Dataset records:
★ ★ ★
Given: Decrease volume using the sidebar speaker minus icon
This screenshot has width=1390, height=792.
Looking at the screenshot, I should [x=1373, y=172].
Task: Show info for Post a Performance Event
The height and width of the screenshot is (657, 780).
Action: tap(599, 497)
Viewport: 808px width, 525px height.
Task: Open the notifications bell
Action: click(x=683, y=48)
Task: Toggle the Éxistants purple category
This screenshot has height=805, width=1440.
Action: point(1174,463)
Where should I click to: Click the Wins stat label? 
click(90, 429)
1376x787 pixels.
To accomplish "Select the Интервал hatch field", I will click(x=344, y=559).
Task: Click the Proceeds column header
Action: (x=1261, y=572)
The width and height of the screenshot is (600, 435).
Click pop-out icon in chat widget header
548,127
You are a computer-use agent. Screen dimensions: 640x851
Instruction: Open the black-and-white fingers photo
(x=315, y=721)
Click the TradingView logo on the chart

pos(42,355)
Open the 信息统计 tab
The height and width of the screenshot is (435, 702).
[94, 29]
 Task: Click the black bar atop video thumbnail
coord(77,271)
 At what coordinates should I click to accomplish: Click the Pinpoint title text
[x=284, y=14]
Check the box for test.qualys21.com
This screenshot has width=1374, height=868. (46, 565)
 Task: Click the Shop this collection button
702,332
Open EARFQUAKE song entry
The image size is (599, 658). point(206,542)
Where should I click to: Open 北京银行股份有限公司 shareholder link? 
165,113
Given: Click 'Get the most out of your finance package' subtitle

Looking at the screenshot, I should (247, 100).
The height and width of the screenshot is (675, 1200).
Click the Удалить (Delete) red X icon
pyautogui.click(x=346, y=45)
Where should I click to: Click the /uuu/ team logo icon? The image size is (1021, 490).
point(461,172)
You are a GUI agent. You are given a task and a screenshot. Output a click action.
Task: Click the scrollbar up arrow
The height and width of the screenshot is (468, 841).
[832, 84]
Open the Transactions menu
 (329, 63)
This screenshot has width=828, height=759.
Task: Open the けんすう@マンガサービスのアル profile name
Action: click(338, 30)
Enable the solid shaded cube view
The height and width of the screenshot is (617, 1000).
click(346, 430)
★ ★ ★
■ What you need to do
Print each entry exactly as it appears above.

■ Answer to this exercise
Given: Decrease volume using the sidebar speaker minus icon
This screenshot has width=1390, height=792.
Looking at the screenshot, I should [x=1373, y=172].
Task: Show info for Post a Performance Event
The height and width of the screenshot is (657, 780).
Action: tap(599, 497)
Viewport: 808px width, 525px height.
Task: Open the notifications bell
Action: click(x=683, y=48)
Task: Toggle the Éxistants purple category
This screenshot has height=805, width=1440.
Action: point(1174,463)
Where should I click to: Click the Wins stat label? 
click(90, 429)
1376x787 pixels.
To accomplish "Select the Интервал hatch field", I will click(x=344, y=559).
Task: Click the Proceeds column header
Action: (x=1261, y=572)
The width and height of the screenshot is (600, 435).
Click pop-out icon in chat widget header
548,127
You are a computer-use agent. Screen dimensions: 640x851
Instruction: Open the black-and-white fingers photo
(x=315, y=721)
Click the TradingView logo on the chart

pos(42,355)
Open the 信息统计 tab
The height and width of the screenshot is (435, 702).
[94, 29]
 Task: Click the black bar atop video thumbnail
coord(77,271)
 At what coordinates should I click to accomplish: Click the Pinpoint title text
[x=284, y=14]
Check the box for test.qualys21.com
This screenshot has width=1374, height=868. (46, 565)
 Task: Click the Shop this collection button
702,332
Open EARFQUAKE song entry
The image size is (599, 658). point(206,542)
Where should I click to: Open 北京银行股份有限公司 shareholder link? 
165,113
Given: Click 'Get the most out of your finance package' subtitle

Looking at the screenshot, I should (247, 100).
The height and width of the screenshot is (675, 1200).
Click the Удалить (Delete) red X icon
pyautogui.click(x=346, y=45)
Where should I click to: Click the /uuu/ team logo icon? The image size is (1021, 490).
point(461,172)
You are a GUI agent. You are given a task and a screenshot. Output a click action.
Task: Click the scrollbar up arrow
The height and width of the screenshot is (468, 841).
[832, 84]
Open the Transactions menu
 (329, 63)
This screenshot has width=828, height=759.
Task: Open the けんすう@マンガサービスのアル profile name
Action: click(338, 30)
Enable the solid shaded cube view
The height and width of the screenshot is (617, 1000).
click(346, 430)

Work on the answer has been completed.